Carter suddenly awakens, back in bed. As he makes his way out Perri’s place he once again runs into Merk, and while the particulars of their situation changes, the outcome remains the same, with Merk killing Carter. And Carter awakens yet again to repeat the scenario over and over. 

The time loop framework of “Groundhog Day” has become a genre unto itself, with “Palm Springs” and “Boss Level” among the recent examples where protagonists find themselves trapped inside a mechanism where they keep living the same day. “Two Distant Strangers” — written by Travon Free and directed by Free and Martin Desmond Roe, with a roster of producers that includes Sean “Diddy” Combs, Kevin Durant and “Pulp Fiction’s” Lawrence Bender — adds a twist of real life, ripped-from-the-headlines drama to the mix, and an overhead shot of the city at one point shows a rooftop with the names George Floyd, Freddie Gray, Eric Garner, Breonna Taylor, Michael Brown and Tamir Rice scrawled on top. 

Free is an Emmywinning writer, a veteran of “The Daily Show” and “Full Frontal with Samantha Bee,” and he adds heart and humor to what could be an overwhelmingly grim tale. “Two Distant Strangers” is one of 2020’s most powerful films, period — full length or otherwise — and needs to be seen by as large an audience as possible. (Outside of the Oscar Shorts program, “Two Distant Strangers” begins streaming on Netflix on April 9.) 

The other films showing in the Best Short Film (Live Action) category are “Feeling Through,” a compassionate drama about a homeless man who befriends a blind, deaf man one night and helps him find his way home; “The Letter Room,” starring Oscar Isaac as a corrections officer whose job it is to handle inmate mail at a prison; “White Eye,” which unfolds in a 20-minute one-take shot, about prejudice and revolving around a stolen bicycle in Tel Aviv; and “The Present,” a drama bout a Palestinian man who crosses over into the West Bank with his young daughter to secure a gift for his wife, and the frustrations that come from various security stops and checkpoints along the way.

Grief, in animated form

In the Best Short Film (Animated) category, a couple is overtaken by grief in “If Anything Happens I Love You,” a stark study in a marriage torn apart from writer-director team Michael Govier and Will McCormack.

A couple is seen, distant and not communicating with one another, the shadows of their arguments manifesting around them as they look away, not wanting to make eye contact.

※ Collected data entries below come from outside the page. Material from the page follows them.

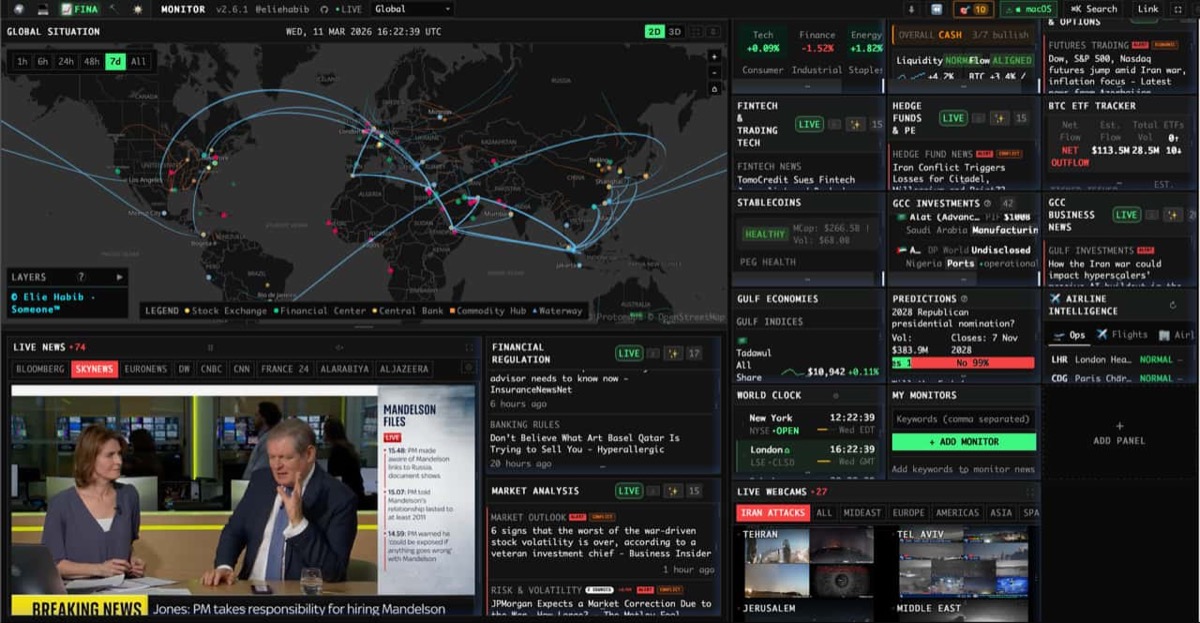
Task: Toggle the LIVE badge on Hedge Funds & PE
Action: pos(954,118)
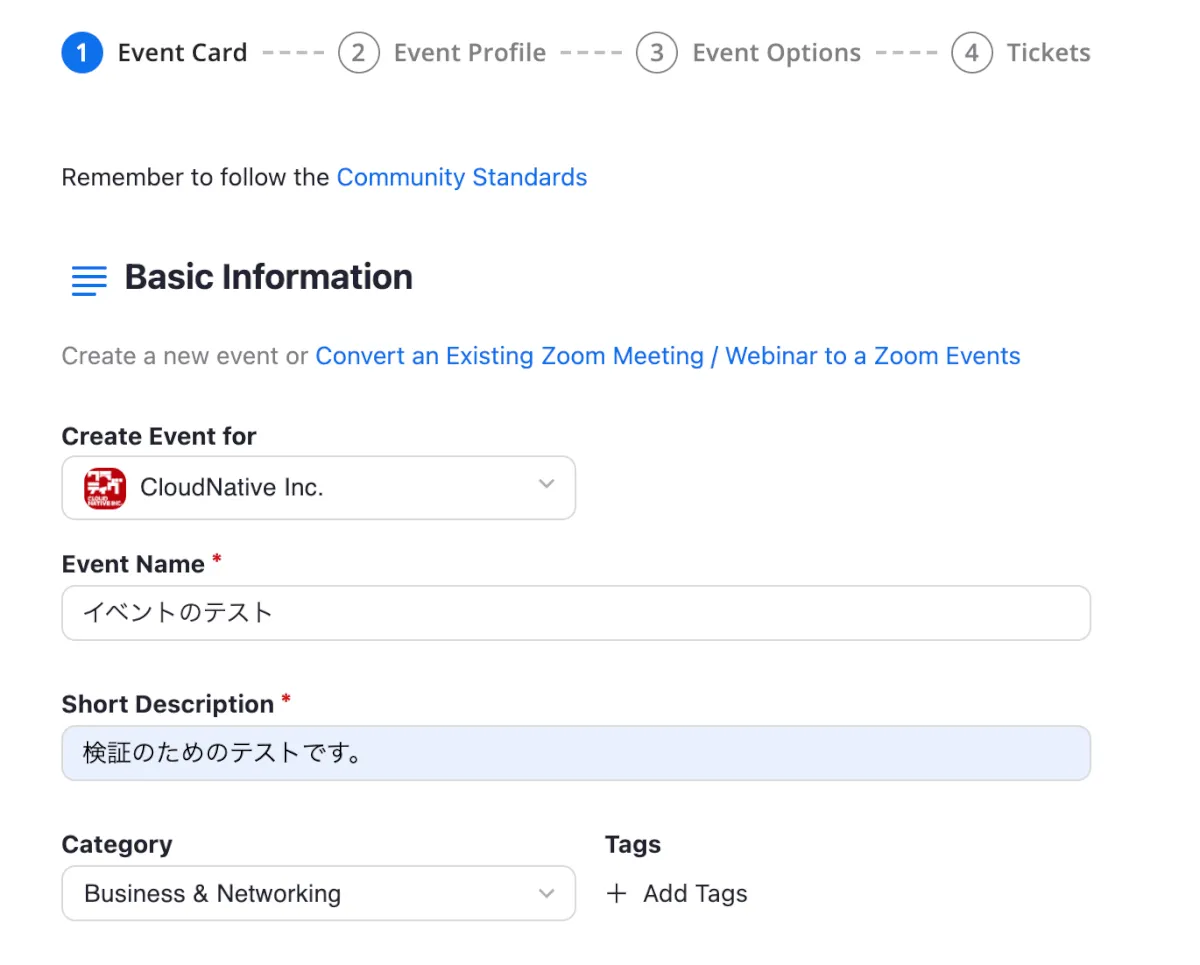Click inside the Short Description field
1200x965 pixels.
pyautogui.click(x=575, y=753)
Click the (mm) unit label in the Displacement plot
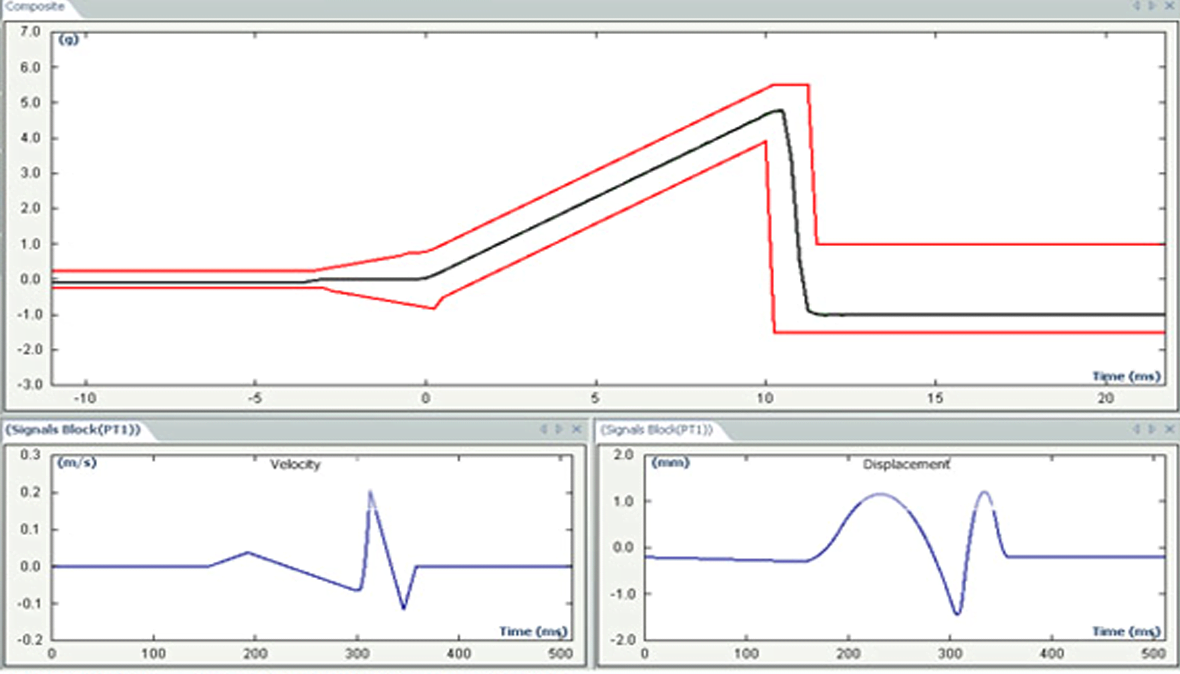Image resolution: width=1180 pixels, height=674 pixels. [668, 463]
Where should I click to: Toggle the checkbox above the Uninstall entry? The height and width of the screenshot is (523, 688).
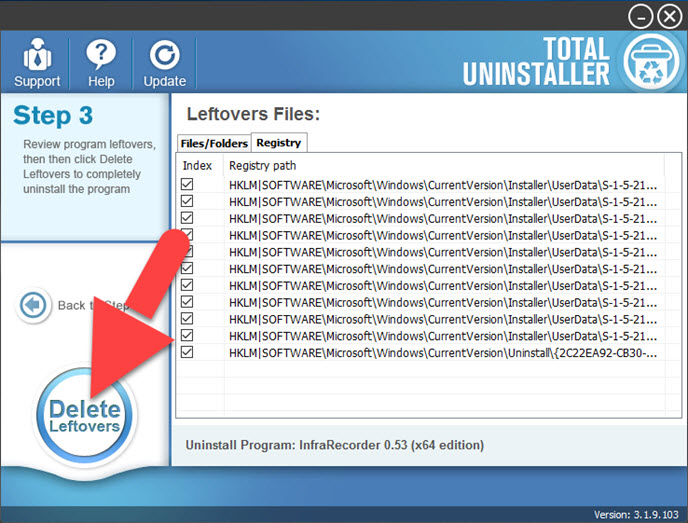tap(187, 336)
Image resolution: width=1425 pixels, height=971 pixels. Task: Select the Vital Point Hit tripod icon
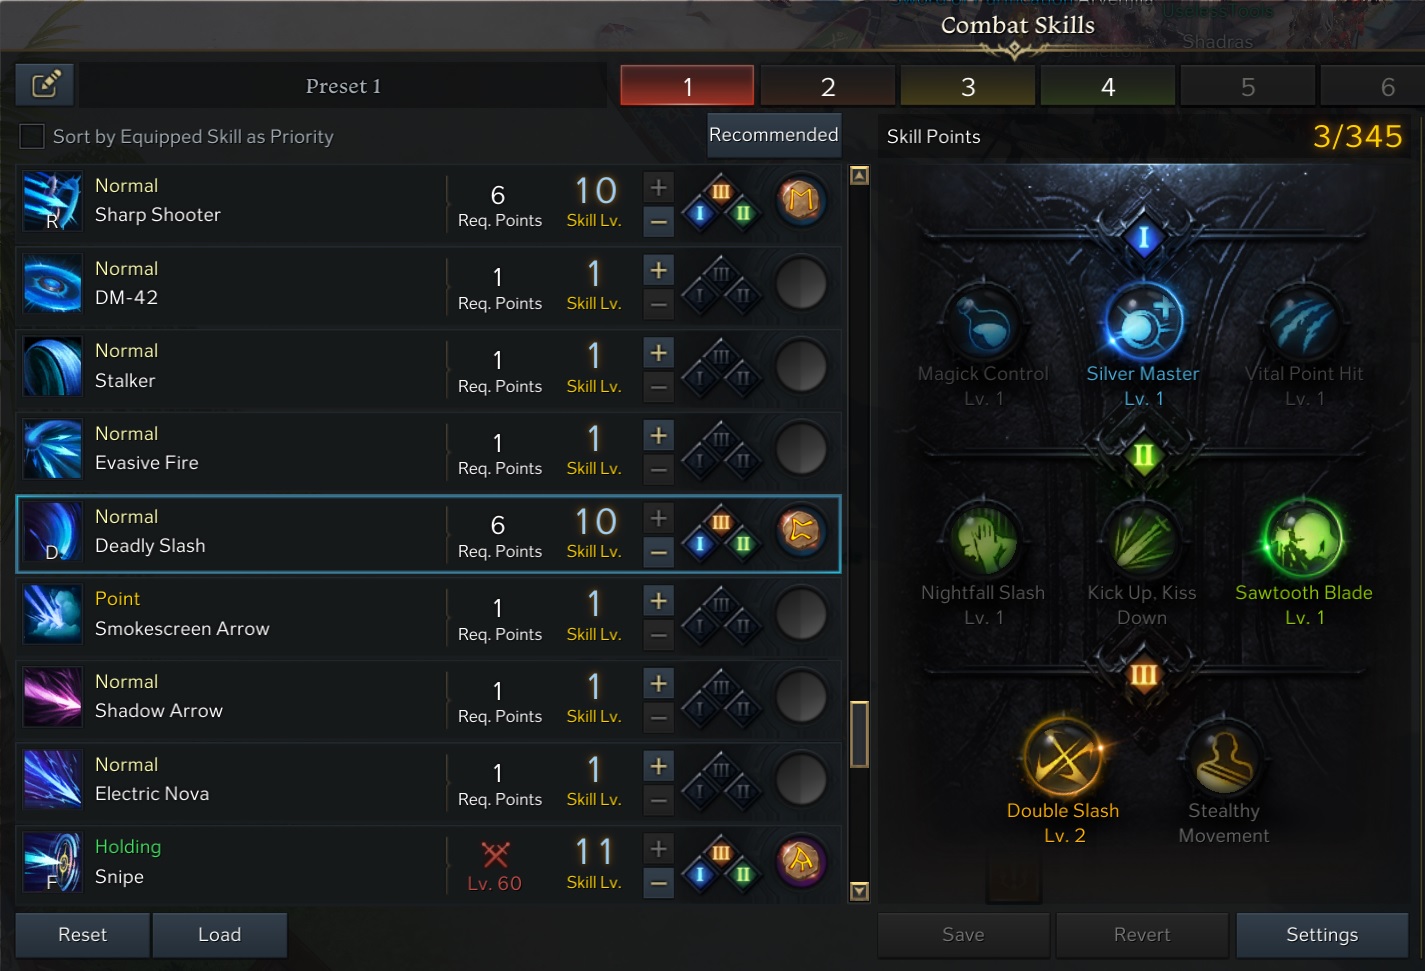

The final moments of the 12-minute short bring the source of their anguish into focus, and it’s a gut punch that all too many parents will understand about the realities of raising a child in today’s world, and especially today’s America. 

“Genius Loci,” from director Adrien Merigeau, is an impressionistic and deeply French journey into an urban world that plays like a watercolor fever dream. “Burrow” is a cute but slight story of animals finding their home beneath the ground, and “Yes-People” centers on the routines and behavioral patterns of a group of people in an Icelandic apartment building. 

The most striking of the animated nominees is “Opera,” Erick Oh’s breathtaking one-shot look at society, religion, the class system, war, politics and the entire human experience, which unfolds as a massive slow pan across the pyramid of humanity. More than a short film, it’s a sprawling art piece, and deserves to be hung in a museum on as big a canvas as possible and watched on loop, as there’s far more going on it than can be picked up in a single viewing. 

A trio of other animated shorts is being shown with the program: “The Snail and the Whale, a gentle tale of friendship and adventure about a snail who longs to sail and logs quite a trip on the tail of a friendly whale, which brings Julia Donaldson’s 2003 children’s book to life; “Kapaemahu,” about the history of a group of “healing stones” on Waikiki Beach in Honolulu; and “To Gerard,” a sweet story of an aging dreamer who gets the chance to share his gift with a young apprentice. 

On the front line in Hong Kong

In the Best Documentary (Short Subject) category, “Do Not Split” is an immersive, on-the-ground account of the 2019 unrest in Hong Kong that erupted over the anti-Extradition Law Amendment Bill, which would have allowed extradition to mainland China and which Hong Kong citizens fought back against as a violation of their civil liberties.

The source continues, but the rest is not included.